Lumbar artificial discs are placed through the abdomen; they are mechanical devices that allow movement that mimics the normal function of a disc.

There are different types of artificial discs – e.g. Maverick, CHARITE and Prodisc-L.

Dr Steel believes that preserving motion at a disc space places the additional vertebral joints under less stress, compared with a fusion operation.

One of the issues that occur with fusion surgery is that people develop problems in the disc spaces next to the fusion; Dr Steel believes artificial disc replacements will minimise these problems with patients in the future.

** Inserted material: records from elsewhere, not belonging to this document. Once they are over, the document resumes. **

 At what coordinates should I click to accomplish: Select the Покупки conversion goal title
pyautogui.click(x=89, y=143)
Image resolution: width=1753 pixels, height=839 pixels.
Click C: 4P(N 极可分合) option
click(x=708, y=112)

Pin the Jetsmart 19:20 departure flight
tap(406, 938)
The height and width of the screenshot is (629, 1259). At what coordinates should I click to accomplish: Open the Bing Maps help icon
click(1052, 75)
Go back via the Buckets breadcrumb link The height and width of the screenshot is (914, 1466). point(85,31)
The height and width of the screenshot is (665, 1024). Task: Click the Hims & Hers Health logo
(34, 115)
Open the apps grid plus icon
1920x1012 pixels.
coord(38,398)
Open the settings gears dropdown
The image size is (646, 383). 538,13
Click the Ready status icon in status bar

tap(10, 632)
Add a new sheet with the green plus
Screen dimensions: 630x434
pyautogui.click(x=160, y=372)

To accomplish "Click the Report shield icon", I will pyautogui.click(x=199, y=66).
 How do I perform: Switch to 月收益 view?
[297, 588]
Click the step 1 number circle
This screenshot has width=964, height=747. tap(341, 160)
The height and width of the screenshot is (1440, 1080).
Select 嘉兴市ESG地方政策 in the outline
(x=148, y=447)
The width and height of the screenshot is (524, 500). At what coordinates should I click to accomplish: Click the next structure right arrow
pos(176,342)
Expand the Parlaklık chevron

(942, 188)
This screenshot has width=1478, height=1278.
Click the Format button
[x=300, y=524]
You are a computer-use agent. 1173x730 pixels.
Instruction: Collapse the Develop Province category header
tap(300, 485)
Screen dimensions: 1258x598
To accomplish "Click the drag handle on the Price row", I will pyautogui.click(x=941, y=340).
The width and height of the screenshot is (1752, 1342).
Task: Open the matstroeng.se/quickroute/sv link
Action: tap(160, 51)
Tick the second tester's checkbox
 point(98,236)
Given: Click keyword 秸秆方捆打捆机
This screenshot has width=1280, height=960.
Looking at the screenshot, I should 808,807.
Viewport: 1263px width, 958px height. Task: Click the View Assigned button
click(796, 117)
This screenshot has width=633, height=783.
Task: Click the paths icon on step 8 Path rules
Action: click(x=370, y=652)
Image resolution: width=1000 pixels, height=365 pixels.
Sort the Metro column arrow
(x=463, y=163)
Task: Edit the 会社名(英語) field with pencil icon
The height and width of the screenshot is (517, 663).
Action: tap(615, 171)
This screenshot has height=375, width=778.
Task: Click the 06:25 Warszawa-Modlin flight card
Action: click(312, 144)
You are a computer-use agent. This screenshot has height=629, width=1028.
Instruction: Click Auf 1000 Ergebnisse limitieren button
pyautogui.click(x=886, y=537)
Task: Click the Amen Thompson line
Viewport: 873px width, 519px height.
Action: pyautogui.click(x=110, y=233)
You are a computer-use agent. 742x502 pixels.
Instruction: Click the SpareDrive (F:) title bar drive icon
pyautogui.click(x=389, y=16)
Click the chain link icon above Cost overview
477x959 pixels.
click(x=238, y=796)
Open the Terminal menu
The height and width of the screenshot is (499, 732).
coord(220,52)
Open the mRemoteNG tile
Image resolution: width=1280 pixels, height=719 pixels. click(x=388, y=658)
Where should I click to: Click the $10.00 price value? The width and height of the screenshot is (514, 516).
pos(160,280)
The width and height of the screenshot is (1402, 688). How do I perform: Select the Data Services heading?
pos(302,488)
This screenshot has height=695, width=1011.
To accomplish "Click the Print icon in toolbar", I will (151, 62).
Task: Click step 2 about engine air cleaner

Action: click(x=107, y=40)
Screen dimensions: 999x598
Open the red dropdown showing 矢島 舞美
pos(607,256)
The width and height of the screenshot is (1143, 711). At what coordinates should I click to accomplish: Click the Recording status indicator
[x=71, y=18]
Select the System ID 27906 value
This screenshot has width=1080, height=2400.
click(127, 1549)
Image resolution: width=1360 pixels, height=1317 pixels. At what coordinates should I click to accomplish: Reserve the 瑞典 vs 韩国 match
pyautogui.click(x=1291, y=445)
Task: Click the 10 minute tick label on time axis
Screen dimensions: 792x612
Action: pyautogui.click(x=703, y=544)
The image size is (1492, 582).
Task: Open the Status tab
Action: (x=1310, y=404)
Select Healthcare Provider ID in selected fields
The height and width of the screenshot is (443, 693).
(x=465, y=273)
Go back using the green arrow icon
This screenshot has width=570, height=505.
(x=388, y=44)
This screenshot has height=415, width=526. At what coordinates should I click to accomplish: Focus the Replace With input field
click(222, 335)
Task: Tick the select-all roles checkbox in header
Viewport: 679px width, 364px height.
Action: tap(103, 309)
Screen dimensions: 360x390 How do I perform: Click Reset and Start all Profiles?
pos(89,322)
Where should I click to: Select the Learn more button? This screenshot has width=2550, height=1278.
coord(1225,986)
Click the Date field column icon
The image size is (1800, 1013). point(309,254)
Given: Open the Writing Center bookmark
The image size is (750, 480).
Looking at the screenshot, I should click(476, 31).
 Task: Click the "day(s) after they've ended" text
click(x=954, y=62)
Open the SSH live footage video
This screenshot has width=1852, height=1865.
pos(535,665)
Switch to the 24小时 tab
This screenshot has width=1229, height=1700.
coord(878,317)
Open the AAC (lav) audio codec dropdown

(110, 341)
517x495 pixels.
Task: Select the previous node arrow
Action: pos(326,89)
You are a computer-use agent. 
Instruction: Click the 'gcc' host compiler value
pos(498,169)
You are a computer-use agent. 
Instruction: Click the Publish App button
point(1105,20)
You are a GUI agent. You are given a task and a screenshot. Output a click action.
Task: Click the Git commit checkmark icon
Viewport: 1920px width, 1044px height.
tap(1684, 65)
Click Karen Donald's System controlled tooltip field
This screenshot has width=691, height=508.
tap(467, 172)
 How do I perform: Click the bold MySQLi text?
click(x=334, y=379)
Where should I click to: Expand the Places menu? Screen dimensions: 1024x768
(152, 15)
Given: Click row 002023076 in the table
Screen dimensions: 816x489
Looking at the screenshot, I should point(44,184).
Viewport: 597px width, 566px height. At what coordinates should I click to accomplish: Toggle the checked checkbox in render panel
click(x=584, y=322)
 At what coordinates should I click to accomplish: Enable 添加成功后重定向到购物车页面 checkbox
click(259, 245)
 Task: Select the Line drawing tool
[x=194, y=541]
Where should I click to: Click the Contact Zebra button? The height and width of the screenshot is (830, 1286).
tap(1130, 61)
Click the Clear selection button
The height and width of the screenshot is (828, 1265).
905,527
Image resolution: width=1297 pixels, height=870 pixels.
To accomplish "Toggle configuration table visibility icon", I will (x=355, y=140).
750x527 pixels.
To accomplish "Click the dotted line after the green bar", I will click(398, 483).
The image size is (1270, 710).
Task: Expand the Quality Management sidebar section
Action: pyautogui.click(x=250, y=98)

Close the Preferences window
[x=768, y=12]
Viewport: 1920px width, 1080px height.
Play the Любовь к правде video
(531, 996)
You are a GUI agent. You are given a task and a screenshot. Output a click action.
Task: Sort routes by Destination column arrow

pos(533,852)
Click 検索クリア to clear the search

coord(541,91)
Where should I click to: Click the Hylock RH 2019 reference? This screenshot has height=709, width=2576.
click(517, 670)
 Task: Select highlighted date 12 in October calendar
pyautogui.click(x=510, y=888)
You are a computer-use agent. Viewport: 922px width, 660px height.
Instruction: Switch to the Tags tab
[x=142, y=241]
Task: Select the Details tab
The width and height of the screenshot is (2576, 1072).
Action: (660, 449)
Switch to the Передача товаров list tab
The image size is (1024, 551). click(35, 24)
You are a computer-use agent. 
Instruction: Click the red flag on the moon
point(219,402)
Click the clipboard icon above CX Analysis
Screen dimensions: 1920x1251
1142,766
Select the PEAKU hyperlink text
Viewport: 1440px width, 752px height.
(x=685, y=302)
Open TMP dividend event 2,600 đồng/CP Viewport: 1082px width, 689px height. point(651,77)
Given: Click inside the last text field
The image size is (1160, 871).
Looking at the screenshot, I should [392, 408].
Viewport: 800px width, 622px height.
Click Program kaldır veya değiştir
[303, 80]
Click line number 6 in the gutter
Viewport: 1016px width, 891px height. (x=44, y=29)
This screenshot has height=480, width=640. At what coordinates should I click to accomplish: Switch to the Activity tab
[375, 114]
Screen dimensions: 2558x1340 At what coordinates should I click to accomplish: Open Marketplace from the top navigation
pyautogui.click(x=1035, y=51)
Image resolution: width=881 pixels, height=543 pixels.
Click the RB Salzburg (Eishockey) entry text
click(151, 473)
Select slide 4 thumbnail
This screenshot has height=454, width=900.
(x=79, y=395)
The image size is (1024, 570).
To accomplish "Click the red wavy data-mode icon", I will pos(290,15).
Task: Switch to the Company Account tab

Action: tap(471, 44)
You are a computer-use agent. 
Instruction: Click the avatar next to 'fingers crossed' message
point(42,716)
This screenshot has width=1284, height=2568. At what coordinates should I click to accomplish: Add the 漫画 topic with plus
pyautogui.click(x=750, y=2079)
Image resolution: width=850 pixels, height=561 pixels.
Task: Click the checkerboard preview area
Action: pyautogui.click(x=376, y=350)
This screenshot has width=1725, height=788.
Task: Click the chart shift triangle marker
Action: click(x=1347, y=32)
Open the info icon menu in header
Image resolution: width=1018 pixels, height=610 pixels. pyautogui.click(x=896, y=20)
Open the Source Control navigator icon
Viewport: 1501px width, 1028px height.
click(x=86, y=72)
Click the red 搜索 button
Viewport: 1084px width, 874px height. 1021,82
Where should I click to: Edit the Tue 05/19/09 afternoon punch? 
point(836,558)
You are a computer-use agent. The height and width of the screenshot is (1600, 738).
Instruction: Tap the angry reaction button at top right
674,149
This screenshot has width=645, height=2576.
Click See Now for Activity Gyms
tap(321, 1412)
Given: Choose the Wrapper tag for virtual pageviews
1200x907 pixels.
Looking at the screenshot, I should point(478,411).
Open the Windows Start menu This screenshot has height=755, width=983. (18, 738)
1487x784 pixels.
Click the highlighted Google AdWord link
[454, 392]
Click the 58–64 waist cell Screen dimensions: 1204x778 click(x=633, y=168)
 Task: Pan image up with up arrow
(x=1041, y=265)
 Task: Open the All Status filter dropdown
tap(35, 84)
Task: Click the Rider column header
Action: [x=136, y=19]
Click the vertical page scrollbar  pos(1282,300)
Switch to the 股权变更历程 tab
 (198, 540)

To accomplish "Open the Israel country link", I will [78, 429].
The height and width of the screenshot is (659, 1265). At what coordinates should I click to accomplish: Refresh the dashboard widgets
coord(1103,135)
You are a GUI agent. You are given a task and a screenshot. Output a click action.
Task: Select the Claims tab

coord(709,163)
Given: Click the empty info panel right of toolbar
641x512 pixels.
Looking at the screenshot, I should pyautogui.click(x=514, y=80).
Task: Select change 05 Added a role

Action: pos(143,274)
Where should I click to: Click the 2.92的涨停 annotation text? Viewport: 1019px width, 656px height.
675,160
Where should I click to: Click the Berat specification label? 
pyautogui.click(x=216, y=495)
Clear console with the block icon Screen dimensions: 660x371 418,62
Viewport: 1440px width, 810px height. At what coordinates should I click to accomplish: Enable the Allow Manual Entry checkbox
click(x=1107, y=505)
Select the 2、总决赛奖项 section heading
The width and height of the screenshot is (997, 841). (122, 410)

Not all patients are suitable for an artificial disc replacement. In general, this procedure is appropriate for young patients who have primarily discogenic pain. It is not suitable for elderly patients, osteoporotic patients, patients with facet joint disease, patients with sciatica, patients with a collapsed and severely degenerate disc, or patients over 50 years.

Post operative care, advice and physiotherapy for a lumbar artificial disc replacement are essentially the same as for a microdiscectomy.

After Surgery

Following lumbar microdiscectomy, when pressure is taken off a nerve the first symptom to improve is pain. This may be immediate, but it may take longer for the muscle weakness to improve.

If there has been muscle wasting (loss of muscle bulk), this may take up to 3 months to improve. The muscle may never recover its normal muscle bulk if the nerve compression has gone on too long or been too severe.

Any loss of sensation usually recovers quickly, but if the pressure has been severe it may take months to fully recover.

Recovery

You are encouraged to be mobile the day after surgery for short periods. Do not sit up for long periods, i.e. more than one hour in the first 2 weeks. This is to minimise the risk of recurrent disc prolapse.

You should avoid heavy exercise and heavy lifting for the first six weeks after surgery. Walking is encouraged after 2 weeks following the surgery.  Six weeks after your operation you should be walking twice daily for 45 minutes without difficulty.

Subcutaneous stitching is used to approximate the skin following the surgery. There are usually no stitches to remove; the stitch material is buried beneath the skin and will dissolve with time. The wound should be covered for the first five days after the surgery. No dressing is necessary after 5 days.

It is important not to leave a wet dressing on the wound or soak the wound in a bath or swimming pool for more than 30 minutes during the first two weeks after the operation.

After surgery it is not uncommon to have mild lower back pain around the wound. This will improve in the first six weeks following the surgery.

In the first three weeks you may experience mild sciatic pain because of inflammation within the nerve. This usually responds to simple anti-inflammatory drugs. Occasionally, a short course of oral dexamethasone (a strong anti-inflammatory steroid medication) can help reduce the nerve swelling.

You will return for a review at six weeks, at which time you can recommence your normal exercise program.